REQUIRED WORK » Some entries follow. Reproduce exactly the lines starting at the one with "Given: Focus the 출금주소 address input field" and stopping after the one with "Click the AISalesAvatar text in field".

[Saved entries]
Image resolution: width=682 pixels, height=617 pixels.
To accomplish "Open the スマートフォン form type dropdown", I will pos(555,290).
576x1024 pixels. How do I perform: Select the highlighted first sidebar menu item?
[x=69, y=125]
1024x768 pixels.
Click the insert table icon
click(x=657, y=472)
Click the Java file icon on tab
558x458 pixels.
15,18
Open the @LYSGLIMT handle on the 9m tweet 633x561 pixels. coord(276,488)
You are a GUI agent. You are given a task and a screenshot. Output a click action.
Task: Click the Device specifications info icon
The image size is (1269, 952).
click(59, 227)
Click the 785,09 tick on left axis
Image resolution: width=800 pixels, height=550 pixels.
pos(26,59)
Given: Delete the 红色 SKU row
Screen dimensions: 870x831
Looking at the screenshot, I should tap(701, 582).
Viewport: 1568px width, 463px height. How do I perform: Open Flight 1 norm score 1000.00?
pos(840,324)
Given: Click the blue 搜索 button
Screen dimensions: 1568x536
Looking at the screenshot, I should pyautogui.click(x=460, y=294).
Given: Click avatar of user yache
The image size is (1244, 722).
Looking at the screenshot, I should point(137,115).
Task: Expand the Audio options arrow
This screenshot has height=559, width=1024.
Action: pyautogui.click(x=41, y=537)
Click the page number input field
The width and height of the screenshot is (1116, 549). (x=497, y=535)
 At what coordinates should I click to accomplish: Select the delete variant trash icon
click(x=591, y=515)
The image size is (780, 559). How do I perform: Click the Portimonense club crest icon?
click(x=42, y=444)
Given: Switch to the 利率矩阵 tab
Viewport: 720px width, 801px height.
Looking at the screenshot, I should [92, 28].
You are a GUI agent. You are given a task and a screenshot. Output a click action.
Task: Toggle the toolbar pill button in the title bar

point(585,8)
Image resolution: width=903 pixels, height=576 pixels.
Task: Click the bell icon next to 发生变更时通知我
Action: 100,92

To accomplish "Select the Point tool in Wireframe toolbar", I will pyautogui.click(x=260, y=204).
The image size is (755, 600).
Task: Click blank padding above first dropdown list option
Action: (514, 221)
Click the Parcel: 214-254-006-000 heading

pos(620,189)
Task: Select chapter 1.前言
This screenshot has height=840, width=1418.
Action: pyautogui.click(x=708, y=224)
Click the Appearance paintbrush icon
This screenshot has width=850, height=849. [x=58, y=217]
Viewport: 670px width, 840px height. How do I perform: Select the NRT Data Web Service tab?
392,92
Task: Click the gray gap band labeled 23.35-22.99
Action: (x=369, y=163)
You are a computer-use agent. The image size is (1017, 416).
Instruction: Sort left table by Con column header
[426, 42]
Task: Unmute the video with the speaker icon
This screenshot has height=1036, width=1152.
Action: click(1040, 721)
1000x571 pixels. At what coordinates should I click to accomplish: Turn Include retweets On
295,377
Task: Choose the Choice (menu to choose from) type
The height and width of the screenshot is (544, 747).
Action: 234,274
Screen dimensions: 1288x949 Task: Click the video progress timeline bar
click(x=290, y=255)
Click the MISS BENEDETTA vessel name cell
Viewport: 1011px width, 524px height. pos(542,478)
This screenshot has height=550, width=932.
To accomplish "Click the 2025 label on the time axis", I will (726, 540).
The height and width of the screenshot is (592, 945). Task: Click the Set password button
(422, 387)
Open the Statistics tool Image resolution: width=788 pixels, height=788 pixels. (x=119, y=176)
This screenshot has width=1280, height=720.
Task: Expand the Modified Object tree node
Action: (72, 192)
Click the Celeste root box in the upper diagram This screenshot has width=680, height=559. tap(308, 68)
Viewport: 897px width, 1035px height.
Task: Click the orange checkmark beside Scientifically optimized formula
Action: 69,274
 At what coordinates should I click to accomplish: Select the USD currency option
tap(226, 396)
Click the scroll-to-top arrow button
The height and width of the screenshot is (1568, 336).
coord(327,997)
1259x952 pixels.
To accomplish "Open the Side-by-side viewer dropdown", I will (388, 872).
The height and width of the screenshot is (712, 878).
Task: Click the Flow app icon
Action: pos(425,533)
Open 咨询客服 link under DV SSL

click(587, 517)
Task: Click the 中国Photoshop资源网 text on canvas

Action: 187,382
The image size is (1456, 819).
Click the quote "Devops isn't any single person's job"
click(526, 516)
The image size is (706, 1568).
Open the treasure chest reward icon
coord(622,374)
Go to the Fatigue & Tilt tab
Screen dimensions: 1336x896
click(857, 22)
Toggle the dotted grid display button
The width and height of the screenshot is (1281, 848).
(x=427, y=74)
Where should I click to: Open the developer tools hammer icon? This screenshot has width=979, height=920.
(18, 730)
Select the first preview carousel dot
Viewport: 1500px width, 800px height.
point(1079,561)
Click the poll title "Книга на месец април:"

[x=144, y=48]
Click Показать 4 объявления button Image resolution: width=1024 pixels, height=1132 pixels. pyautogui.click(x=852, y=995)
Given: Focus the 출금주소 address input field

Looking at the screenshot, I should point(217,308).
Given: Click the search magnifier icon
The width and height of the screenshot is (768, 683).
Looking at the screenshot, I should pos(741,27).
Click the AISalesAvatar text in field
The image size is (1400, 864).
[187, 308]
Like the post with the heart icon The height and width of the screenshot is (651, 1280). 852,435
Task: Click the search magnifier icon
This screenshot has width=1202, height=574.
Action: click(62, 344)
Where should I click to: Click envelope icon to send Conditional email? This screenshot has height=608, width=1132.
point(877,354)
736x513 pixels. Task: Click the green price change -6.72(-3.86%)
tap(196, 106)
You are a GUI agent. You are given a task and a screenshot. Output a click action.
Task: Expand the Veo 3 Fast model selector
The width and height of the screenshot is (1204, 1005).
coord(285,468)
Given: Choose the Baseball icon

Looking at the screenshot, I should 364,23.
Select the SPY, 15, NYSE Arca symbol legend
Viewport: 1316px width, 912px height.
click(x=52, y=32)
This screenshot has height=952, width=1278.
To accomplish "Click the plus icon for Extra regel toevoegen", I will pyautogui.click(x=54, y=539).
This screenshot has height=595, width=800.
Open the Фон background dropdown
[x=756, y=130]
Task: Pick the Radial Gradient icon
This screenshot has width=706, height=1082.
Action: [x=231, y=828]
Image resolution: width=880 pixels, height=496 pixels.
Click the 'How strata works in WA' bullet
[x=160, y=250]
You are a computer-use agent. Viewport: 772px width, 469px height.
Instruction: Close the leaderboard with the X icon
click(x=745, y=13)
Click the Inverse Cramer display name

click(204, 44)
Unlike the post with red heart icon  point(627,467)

ANSWER TO THIS PROBLEM »
Given: Focus the 출금주소 address input field

Looking at the screenshot, I should point(217,308).
Given: Click the search magnifier icon
The width and height of the screenshot is (768, 683).
Looking at the screenshot, I should pos(741,27).
Click the AISalesAvatar text in field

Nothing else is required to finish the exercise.